INSTRUCTIONS FOR THE TASK:
Print the listing below in full. Alter nothing.

MATERIAL FOR THE TASK:
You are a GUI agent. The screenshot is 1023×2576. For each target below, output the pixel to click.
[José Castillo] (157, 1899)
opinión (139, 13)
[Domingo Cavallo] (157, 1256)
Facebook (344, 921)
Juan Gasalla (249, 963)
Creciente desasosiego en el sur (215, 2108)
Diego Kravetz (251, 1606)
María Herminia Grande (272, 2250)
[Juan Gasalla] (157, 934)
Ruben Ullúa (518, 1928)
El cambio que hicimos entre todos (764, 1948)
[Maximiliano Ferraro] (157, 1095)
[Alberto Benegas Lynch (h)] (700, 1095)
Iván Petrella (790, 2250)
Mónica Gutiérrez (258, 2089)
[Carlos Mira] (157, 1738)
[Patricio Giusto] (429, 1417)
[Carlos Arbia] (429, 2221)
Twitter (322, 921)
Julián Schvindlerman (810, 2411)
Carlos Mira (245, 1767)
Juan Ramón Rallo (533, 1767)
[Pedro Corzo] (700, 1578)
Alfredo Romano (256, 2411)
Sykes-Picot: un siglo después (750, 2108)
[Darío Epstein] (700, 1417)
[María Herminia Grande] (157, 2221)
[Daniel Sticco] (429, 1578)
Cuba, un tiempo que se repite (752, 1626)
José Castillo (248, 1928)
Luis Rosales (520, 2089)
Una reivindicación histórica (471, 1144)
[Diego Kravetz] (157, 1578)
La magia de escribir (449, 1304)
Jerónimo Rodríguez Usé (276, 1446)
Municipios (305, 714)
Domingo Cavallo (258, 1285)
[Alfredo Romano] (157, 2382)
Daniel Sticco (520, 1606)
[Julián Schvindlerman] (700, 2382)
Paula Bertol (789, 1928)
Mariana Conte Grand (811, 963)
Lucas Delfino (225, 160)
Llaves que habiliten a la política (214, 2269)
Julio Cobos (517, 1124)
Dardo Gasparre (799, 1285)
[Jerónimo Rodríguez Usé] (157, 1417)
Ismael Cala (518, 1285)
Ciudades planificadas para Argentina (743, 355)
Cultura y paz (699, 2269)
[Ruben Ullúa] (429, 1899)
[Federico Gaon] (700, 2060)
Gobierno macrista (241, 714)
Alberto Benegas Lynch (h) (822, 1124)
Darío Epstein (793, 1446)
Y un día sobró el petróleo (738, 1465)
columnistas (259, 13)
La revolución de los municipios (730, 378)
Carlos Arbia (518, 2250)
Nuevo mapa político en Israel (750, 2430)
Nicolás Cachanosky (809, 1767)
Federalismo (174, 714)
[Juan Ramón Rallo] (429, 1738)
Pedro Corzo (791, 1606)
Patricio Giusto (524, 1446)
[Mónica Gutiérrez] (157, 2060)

YOUR SOLUTION:
You are a GUI agent. The screenshot is 1023×2576. For each target below, output the pixel to click.
[José Castillo] (157, 1899)
opinión (139, 13)
[Domingo Cavallo] (157, 1256)
Facebook (344, 921)
Juan Gasalla (249, 963)
Creciente desasosiego en el sur (215, 2108)
Diego Kravetz (251, 1606)
María Herminia Grande (272, 2250)
[Juan Gasalla] (157, 934)
Ruben Ullúa (518, 1928)
El cambio que hicimos entre todos (764, 1948)
[Maximiliano Ferraro] (157, 1095)
[Alberto Benegas Lynch (h)] (700, 1095)
Iván Petrella (790, 2250)
Mónica Gutiérrez (258, 2089)
[Carlos Mira] (157, 1738)
[Patricio Giusto] (429, 1417)
[Carlos Arbia] (429, 2221)
Twitter (322, 921)
Julián Schvindlerman (810, 2411)
Carlos Mira (245, 1767)
Juan Ramón Rallo (533, 1767)
[Pedro Corzo] (700, 1578)
Alfredo Romano (256, 2411)
Sykes-Picot: un siglo después (750, 2108)
[Darío Epstein] (700, 1417)
[María Herminia Grande] (157, 2221)
[Daniel Sticco] (429, 1578)
Cuba, un tiempo que se repite (752, 1626)
José Castillo (248, 1928)
Luis Rosales (520, 2089)
Una reivindicación histórica (471, 1144)
[Diego Kravetz] (157, 1578)
La magia de escribir (449, 1304)
Jerónimo Rodríguez Usé (276, 1446)
Municipios (305, 714)
Domingo Cavallo (258, 1285)
[Alfredo Romano] (157, 2382)
Daniel Sticco (520, 1606)
[Julián Schvindlerman] (700, 2382)
Paula Bertol (789, 1928)
Mariana Conte Grand (811, 963)
Lucas Delfino (225, 160)
Llaves que habiliten a la política (214, 2269)
Julio Cobos (517, 1124)
Dardo Gasparre (799, 1285)
[Jerónimo Rodríguez Usé] (157, 1417)
Ismael Cala (518, 1285)
Ciudades planificadas para Argentina (743, 355)
Cultura y paz (699, 2269)
[Ruben Ullúa] (429, 1899)
[Federico Gaon] (700, 2060)
Gobierno macrista (241, 714)
Alberto Benegas Lynch (h) (822, 1124)
Darío Epstein (793, 1446)
Y un día sobró el petróleo (738, 1465)
columnistas (259, 13)
La revolución de los municipios (730, 378)
Carlos Arbia (518, 2250)
Nuevo mapa político en Israel (750, 2430)
Nicolás Cachanosky (809, 1767)
Federalismo (174, 714)
[Juan Ramón Rallo] (429, 1738)
Pedro Corzo (791, 1606)
Patricio Giusto (524, 1446)
[Mónica Gutiérrez] (157, 2060)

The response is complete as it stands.